I suppose a little explanation about the set’s title is in order. When Rhino Entertainment initially released their Volume 10 boxed set of MST3K, it included the episode featuring the film Godzilla vs. Megalon. Due to a last-minute distribution rights issue, the set was withdrawn and re-released as Volume 10.2, with The Giant Gila Monster replacing Godzilla vs. Megalon. Since the likelihood of being able to license that episode is next to impossible at this point, we’ll have to settle (for now at least) with The Giant Gila Monster, which is certainly no slouch.

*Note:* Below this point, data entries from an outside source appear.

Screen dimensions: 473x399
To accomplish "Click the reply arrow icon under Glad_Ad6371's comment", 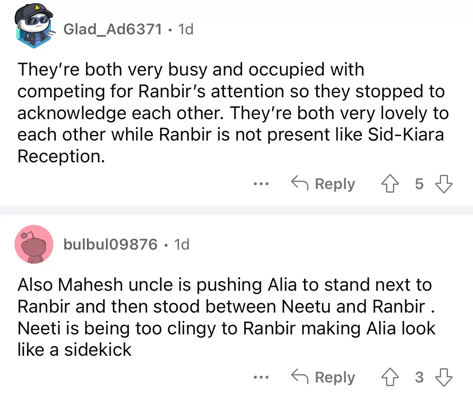I will tap(300, 184).
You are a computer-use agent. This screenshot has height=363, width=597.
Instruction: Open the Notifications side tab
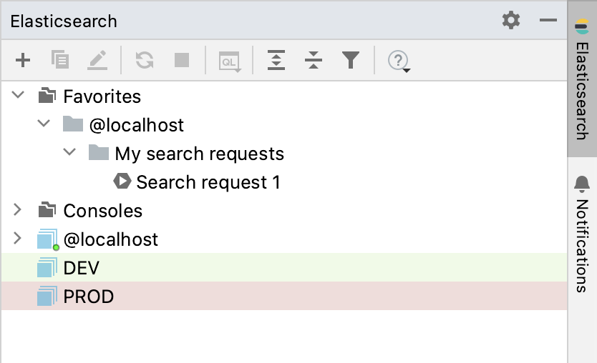pos(582,234)
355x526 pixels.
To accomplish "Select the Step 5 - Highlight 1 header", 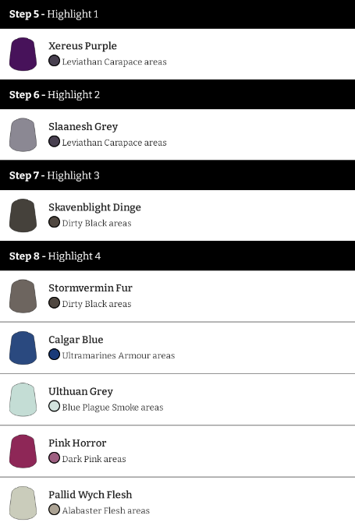I will click(x=177, y=14).
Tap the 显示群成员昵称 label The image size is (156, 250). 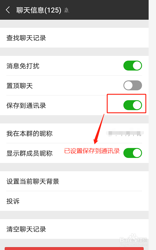(29, 153)
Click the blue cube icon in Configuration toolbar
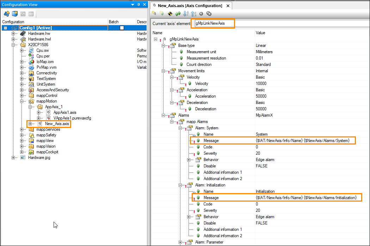Screen dimensions: 370x246 point(14,14)
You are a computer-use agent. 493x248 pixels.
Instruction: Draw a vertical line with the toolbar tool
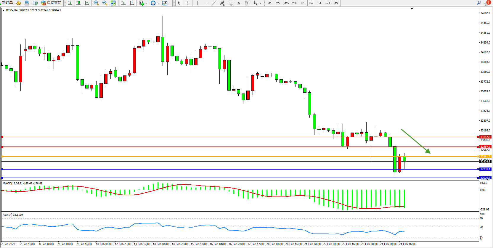point(197,3)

The episodes in this set feature two hosted by Joel and two hosted by Mike. The quality of each episode varies as some are better than others. In The Giant Gila Monster, a pretty boy mechanic with a penchant for belting out musical numbers helps a local sheriff discover the whereabouts of a deadly oversized lizard. In Roger Corman’s Swamp Diamonds (AKA Swamp Women), a group of female criminals traipse off to recover a cache of stolen jewels while the police attempt to track them down in a backwoods marsh. In Teen-Age Strangler, a late-night adolescent throttler is on the loose in 1950s suburbia and the police suspect someone from the “Bulldogs” gang to be a potential suspect. And in The Giant Spider Invasion, redneck locals and a sheriff, better known for his TV boating activities, are overrun by spiders from outer space.
As far as image and sound quality, everything is sourced from the original master tapes, which are on video. The episodes look generally good, especially in the latter years of the show, with an occasional minor green band or video-source anomaly here or there. Unfortunately, there are no subtitles. Short of Shout! Factory putting some extra money into producing these sets in high definition, these are definitely a major step up from circulating bootlegs of the show.

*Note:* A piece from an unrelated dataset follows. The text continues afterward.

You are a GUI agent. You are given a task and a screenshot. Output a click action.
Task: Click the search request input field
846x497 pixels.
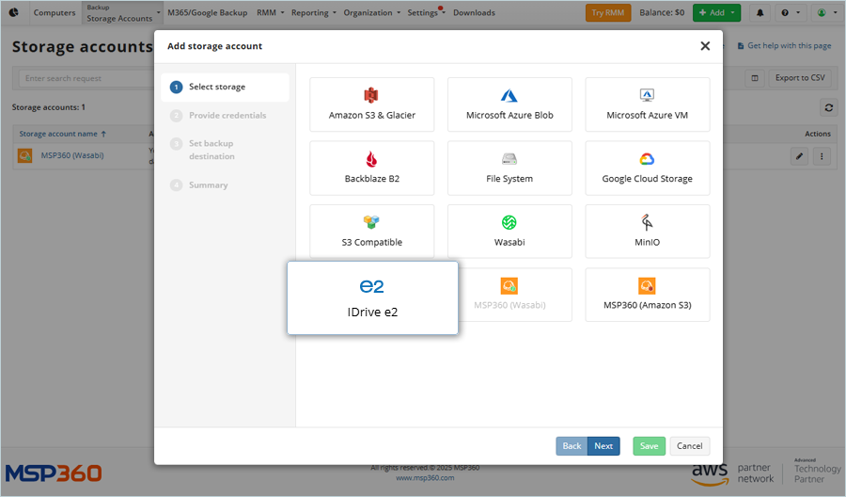[85, 78]
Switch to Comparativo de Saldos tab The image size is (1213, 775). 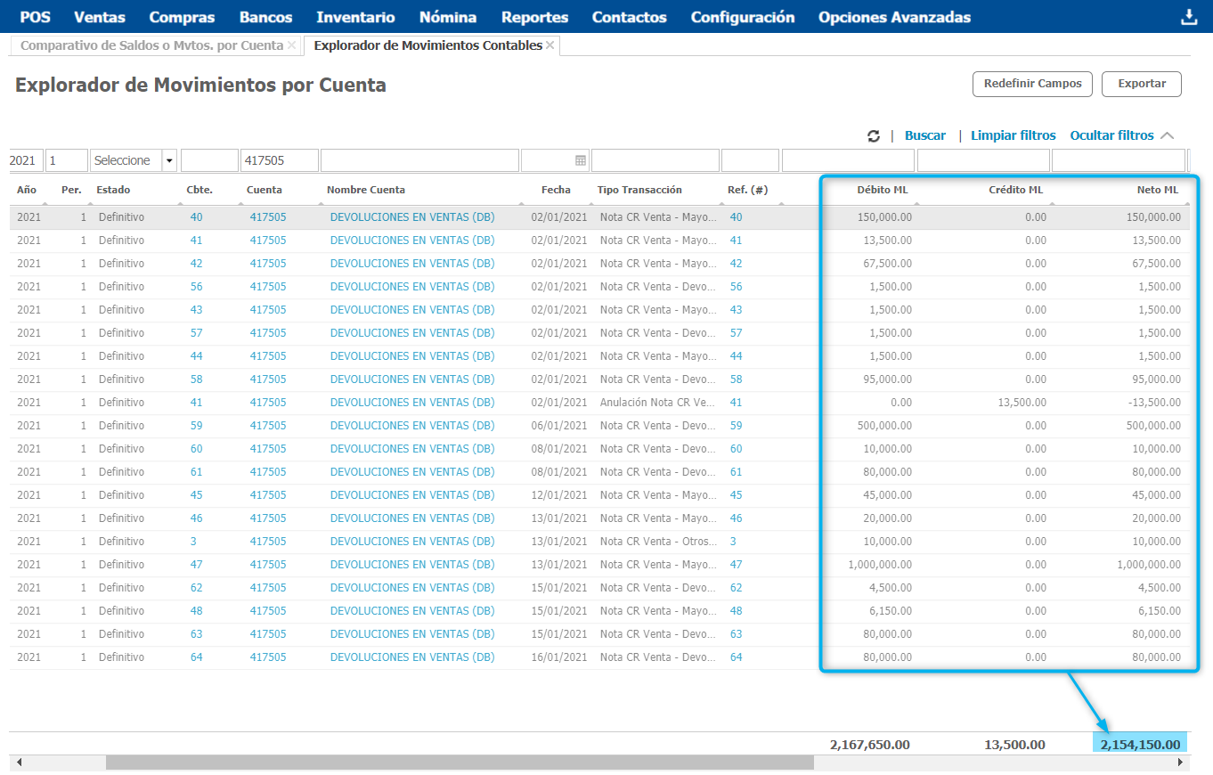151,45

As for the extras, you get a couple from disc to disc, most of which have been carried over from the original Rhino boxed set releases. For The Giant Gila Monster, there’s the original 10.2 Upgrade video featuring Joel, Trace, and Frank; a photo gallery with 40 behind-the-scenes stills; a 12-minute interview with actor/singer Don Sullivan; and the bonus songs Tell Me Why and Little Lover Girl performed by Don Sullivan himself. For Swamp Diamonds, there are 4 minutes of vintage Rhino Entertainment DVD menus for each of the films in this set. For Teen-Age Strangler, there’s Poopie II, a 15-minute MST3K gag reel. And for The Giant Spider Invasion, there’s Spider Man: Looking Back with Bill Rebane, a 10-minute interview with the film’s director, and Video Jukebox Vol. 1, featuring 15 songs from the show’s run.
All in all, this is another solid release of MST3K goodness from the fine folks at Shout! Factory. I for one am incredibly thankful to have an out-of-print release of the show back on the market, even without substantial extras. If you’re a fan, you’ll definitely want to pick this up. Now push the button, Frank.